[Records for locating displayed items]

■ ■ ■ ■ ■ ■ ■

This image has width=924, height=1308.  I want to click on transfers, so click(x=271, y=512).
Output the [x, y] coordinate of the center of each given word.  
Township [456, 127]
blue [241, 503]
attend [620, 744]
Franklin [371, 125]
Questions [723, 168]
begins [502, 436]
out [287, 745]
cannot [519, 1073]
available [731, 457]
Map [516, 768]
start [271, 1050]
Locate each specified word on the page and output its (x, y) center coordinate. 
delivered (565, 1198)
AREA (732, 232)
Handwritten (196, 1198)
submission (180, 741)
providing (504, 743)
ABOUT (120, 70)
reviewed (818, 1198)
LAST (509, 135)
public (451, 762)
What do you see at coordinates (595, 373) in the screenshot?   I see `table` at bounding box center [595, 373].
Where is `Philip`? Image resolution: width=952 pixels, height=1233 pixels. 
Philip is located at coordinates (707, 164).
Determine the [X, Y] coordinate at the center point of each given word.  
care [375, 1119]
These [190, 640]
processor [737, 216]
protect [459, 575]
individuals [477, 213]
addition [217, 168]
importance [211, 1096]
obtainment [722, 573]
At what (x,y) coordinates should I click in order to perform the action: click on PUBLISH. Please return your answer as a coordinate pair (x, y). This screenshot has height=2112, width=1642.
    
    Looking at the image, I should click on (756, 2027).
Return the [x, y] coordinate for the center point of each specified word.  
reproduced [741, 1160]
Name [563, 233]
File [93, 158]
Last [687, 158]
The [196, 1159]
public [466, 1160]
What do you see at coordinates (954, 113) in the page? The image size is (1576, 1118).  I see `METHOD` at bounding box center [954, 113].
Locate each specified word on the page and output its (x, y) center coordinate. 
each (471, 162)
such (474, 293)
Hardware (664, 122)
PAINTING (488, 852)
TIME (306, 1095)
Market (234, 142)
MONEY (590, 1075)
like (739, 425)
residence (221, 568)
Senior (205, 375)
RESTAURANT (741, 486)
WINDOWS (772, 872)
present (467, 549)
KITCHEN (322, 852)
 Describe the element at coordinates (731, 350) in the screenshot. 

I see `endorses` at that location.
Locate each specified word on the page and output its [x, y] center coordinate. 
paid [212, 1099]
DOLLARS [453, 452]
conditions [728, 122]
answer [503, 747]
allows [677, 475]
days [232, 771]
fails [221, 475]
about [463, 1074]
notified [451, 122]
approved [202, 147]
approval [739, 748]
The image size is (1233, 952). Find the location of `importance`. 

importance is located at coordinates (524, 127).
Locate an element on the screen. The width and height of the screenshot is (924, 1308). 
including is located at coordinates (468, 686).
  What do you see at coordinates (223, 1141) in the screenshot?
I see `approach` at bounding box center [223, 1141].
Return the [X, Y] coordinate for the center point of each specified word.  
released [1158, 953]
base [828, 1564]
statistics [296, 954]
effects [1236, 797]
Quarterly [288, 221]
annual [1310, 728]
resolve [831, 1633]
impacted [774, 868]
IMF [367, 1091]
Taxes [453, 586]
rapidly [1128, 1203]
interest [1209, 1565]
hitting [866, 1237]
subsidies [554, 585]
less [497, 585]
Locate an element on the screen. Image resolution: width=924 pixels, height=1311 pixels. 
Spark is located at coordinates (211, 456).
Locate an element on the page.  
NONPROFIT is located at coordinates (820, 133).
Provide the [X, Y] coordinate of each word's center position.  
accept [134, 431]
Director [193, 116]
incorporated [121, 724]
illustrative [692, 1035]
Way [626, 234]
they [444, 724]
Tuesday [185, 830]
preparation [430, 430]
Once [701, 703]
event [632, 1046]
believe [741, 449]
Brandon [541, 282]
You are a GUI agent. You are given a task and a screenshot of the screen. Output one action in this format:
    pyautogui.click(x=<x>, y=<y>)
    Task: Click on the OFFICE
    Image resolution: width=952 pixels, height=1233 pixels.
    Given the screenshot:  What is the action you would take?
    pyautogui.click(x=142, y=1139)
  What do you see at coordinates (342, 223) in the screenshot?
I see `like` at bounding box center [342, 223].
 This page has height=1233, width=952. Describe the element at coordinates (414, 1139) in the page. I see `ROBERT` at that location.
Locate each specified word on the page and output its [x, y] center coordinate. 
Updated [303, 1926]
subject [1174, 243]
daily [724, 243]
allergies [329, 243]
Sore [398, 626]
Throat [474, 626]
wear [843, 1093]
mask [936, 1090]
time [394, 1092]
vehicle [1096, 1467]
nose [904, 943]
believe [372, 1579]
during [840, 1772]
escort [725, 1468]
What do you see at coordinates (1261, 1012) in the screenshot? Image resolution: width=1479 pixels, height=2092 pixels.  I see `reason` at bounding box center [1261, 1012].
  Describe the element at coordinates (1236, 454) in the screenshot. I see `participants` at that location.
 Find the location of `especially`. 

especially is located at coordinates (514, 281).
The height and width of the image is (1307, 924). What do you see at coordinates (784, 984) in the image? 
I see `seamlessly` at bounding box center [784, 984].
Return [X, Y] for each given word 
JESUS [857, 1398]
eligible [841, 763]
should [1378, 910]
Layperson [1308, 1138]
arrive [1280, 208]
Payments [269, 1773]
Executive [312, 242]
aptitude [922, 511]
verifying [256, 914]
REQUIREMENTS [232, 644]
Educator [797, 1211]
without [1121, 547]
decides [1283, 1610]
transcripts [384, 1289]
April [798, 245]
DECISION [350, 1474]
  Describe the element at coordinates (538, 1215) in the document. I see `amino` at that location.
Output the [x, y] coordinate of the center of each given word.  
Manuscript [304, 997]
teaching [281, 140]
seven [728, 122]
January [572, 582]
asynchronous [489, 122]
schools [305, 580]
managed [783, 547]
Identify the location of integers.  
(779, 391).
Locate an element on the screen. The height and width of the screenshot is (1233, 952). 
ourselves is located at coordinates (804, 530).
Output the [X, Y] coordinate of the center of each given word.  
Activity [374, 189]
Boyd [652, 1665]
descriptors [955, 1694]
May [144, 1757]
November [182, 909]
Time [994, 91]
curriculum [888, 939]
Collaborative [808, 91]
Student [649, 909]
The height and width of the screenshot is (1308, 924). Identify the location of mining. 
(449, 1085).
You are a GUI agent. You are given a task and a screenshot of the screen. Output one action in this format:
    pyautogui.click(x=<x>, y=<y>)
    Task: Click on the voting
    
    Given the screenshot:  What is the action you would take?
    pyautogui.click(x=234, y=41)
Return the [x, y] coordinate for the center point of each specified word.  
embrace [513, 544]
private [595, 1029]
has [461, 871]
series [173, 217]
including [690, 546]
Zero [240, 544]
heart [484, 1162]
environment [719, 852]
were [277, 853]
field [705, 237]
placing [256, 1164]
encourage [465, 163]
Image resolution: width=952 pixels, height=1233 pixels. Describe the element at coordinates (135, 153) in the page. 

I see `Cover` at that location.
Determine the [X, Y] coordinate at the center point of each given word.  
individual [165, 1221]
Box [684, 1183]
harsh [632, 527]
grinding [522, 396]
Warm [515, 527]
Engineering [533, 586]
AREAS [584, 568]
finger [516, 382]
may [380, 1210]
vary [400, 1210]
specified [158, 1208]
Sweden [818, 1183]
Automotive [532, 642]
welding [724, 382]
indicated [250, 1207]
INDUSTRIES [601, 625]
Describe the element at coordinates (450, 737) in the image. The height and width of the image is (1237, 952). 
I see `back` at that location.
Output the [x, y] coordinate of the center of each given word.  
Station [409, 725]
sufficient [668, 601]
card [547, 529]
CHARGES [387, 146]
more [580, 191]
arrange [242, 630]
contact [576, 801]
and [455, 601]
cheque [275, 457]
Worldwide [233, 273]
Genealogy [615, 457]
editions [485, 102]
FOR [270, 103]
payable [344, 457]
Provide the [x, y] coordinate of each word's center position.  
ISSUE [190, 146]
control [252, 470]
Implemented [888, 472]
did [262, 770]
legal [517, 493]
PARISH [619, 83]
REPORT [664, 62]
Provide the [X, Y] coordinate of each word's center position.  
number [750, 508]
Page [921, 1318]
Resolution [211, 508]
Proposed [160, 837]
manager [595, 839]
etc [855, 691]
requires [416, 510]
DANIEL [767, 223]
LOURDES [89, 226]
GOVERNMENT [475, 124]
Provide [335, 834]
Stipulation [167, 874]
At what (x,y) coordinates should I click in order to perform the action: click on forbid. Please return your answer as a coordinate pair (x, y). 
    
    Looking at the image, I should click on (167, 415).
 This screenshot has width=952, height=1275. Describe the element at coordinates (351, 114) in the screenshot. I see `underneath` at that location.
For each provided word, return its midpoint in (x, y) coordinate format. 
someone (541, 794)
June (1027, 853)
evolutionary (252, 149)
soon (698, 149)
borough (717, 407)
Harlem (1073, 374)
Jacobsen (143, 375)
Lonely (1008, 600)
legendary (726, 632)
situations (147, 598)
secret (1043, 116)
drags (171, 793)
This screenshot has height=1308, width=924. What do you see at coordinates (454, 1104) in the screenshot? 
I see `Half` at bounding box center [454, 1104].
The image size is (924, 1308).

■ ■ ■ ■ ■ ■ ■

=== Problem details ===
Can you edit the records from the line containing "contact [576, 801]" through the end of the records, both ends included, so that "midpoint" becomes "center point" and nothing else changes?

=== Task result ===
contact [576, 801]
and [455, 601]
cheque [275, 457]
Worldwide [233, 273]
Genealogy [615, 457]
editions [485, 102]
FOR [270, 103]
payable [344, 457]
Provide the [x, y] coordinate of each word's center position.  
ISSUE [190, 146]
control [252, 470]
Implemented [888, 472]
did [262, 770]
legal [517, 493]
PARISH [619, 83]
REPORT [664, 62]
Provide the [X, Y] coordinate of each word's center position.  
number [750, 508]
Page [921, 1318]
Resolution [211, 508]
Proposed [160, 837]
manager [595, 839]
etc [855, 691]
requires [416, 510]
DANIEL [767, 223]
LOURDES [89, 226]
GOVERNMENT [475, 124]
Provide [335, 834]
Stipulation [167, 874]
At what (x,y) coordinates should I click in order to perform the action: click on forbid. Please return your answer as a coordinate pair (x, y). 
    
    Looking at the image, I should click on (167, 415).
 This screenshot has width=952, height=1275. Describe the element at coordinates (351, 114) in the screenshot. I see `underneath` at that location.
For each provided word, return its center point in (x, y) coordinate format. 
someone (541, 794)
June (1027, 853)
evolutionary (252, 149)
soon (698, 149)
borough (717, 407)
Harlem (1073, 374)
Jacobsen (143, 375)
Lonely (1008, 600)
legendary (726, 632)
situations (147, 598)
secret (1043, 116)
drags (171, 793)
This screenshot has height=1308, width=924. What do you see at coordinates (454, 1104) in the screenshot? 
I see `Half` at bounding box center [454, 1104].
The image size is (924, 1308).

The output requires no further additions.